BEGIN
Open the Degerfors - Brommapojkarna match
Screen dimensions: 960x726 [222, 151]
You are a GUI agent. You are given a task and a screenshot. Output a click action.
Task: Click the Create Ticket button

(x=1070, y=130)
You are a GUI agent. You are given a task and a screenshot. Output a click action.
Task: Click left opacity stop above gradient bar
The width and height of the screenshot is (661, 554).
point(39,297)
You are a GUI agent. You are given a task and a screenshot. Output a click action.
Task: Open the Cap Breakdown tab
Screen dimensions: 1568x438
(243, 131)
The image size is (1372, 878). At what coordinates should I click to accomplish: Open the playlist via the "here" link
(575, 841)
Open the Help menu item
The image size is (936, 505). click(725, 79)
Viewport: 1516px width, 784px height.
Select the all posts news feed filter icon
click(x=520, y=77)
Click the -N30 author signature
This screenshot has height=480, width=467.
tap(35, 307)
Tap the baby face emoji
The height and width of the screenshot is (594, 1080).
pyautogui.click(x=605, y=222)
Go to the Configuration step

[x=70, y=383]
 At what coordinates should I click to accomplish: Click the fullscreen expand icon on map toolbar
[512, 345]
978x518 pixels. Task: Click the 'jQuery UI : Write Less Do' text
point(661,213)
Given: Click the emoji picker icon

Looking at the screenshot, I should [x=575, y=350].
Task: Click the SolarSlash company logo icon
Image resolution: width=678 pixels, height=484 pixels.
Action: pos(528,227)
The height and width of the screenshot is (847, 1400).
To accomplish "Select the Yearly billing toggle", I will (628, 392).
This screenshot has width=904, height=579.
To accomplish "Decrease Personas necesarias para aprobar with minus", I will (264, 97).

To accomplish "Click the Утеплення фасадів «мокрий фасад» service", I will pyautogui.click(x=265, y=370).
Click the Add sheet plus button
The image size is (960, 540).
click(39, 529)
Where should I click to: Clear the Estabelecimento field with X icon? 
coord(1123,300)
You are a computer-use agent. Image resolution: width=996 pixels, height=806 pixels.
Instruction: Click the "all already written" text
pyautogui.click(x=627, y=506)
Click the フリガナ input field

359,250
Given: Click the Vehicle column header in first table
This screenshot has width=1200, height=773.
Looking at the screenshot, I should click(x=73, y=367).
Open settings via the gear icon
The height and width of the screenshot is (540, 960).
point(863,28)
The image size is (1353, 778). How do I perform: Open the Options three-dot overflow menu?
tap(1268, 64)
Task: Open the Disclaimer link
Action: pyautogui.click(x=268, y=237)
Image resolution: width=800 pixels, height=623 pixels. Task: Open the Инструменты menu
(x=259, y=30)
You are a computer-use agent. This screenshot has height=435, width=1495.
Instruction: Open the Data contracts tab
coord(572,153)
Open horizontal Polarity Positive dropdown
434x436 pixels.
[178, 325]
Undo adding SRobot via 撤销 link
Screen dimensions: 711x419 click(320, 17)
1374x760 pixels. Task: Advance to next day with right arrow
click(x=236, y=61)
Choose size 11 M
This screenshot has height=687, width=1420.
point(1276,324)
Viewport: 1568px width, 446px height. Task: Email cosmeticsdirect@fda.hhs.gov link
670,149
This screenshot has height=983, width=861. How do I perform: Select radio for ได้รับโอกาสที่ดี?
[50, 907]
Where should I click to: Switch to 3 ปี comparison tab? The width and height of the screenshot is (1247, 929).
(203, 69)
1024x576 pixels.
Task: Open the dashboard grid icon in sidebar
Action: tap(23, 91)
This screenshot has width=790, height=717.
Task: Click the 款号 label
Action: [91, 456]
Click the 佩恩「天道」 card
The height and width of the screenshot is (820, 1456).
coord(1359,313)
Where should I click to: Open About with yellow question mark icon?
END
TASK TO CARRY OUT >> The answer should consist of all the lines above, retyped exactly.

EXPECTED ANSWER >>
Open the Degerfors - Brommapojkarna match
Screen dimensions: 960x726 [222, 151]
You are a GUI agent. You are given a task and a screenshot. Output a click action.
Task: Click the Create Ticket button

(x=1070, y=130)
You are a GUI agent. You are given a task and a screenshot. Output a click action.
Task: Click left opacity stop above gradient bar
The width and height of the screenshot is (661, 554).
point(39,297)
You are a GUI agent. You are given a task and a screenshot. Output a click action.
Task: Open the Cap Breakdown tab
Screen dimensions: 1568x438
(243, 131)
The image size is (1372, 878). At what coordinates should I click to accomplish: Open the playlist via the "here" link
(575, 841)
Open the Help menu item
The image size is (936, 505). click(725, 79)
Viewport: 1516px width, 784px height.
Select the all posts news feed filter icon
click(x=520, y=77)
Click the -N30 author signature
This screenshot has height=480, width=467.
tap(35, 307)
Tap the baby face emoji
The height and width of the screenshot is (594, 1080).
pyautogui.click(x=605, y=222)
Go to the Configuration step

[x=70, y=383]
 At what coordinates should I click to accomplish: Click the fullscreen expand icon on map toolbar
[512, 345]
978x518 pixels. Task: Click the 'jQuery UI : Write Less Do' text
point(661,213)
Given: Click the emoji picker icon

Looking at the screenshot, I should [x=575, y=350].
Task: Click the SolarSlash company logo icon
Image resolution: width=678 pixels, height=484 pixels.
Action: pos(528,227)
The height and width of the screenshot is (847, 1400).
To accomplish "Select the Yearly billing toggle", I will (628, 392).
This screenshot has width=904, height=579.
To accomplish "Decrease Personas necesarias para aprobar with minus", I will (264, 97).

To accomplish "Click the Утеплення фасадів «мокрий фасад» service", I will pyautogui.click(x=265, y=370).
Click the Add sheet plus button
The image size is (960, 540).
click(39, 529)
Where should I click to: Clear the Estabelecimento field with X icon? 
coord(1123,300)
You are a computer-use agent. Image resolution: width=996 pixels, height=806 pixels.
Instruction: Click the "all already written" text
pyautogui.click(x=627, y=506)
Click the フリガナ input field

359,250
Given: Click the Vehicle column header in first table
This screenshot has width=1200, height=773.
Looking at the screenshot, I should click(x=73, y=367).
Open settings via the gear icon
The height and width of the screenshot is (540, 960).
point(863,28)
The image size is (1353, 778). How do I perform: Open the Options three-dot overflow menu?
tap(1268, 64)
Task: Open the Disclaimer link
Action: pyautogui.click(x=268, y=237)
Image resolution: width=800 pixels, height=623 pixels. Task: Open the Инструменты menu
(x=259, y=30)
You are a computer-use agent. This screenshot has height=435, width=1495.
Instruction: Open the Data contracts tab
coord(572,153)
Open horizontal Polarity Positive dropdown
434x436 pixels.
[178, 325]
Undo adding SRobot via 撤销 link
Screen dimensions: 711x419 click(320, 17)
1374x760 pixels. Task: Advance to next day with right arrow
click(x=236, y=61)
Choose size 11 M
This screenshot has height=687, width=1420.
point(1276,324)
Viewport: 1568px width, 446px height. Task: Email cosmeticsdirect@fda.hhs.gov link
670,149
This screenshot has height=983, width=861. How do I perform: Select radio for ได้รับโอกาสที่ดี?
[50, 907]
Where should I click to: Switch to 3 ปี comparison tab? The width and height of the screenshot is (1247, 929).
(203, 69)
1024x576 pixels.
Task: Open the dashboard grid icon in sidebar
Action: tap(23, 91)
This screenshot has width=790, height=717.
Task: Click the 款号 label
Action: [91, 456]
Click the 佩恩「天道」 card
The height and width of the screenshot is (820, 1456).
coord(1359,313)
Where should I click to: Open About with yellow question mark icon?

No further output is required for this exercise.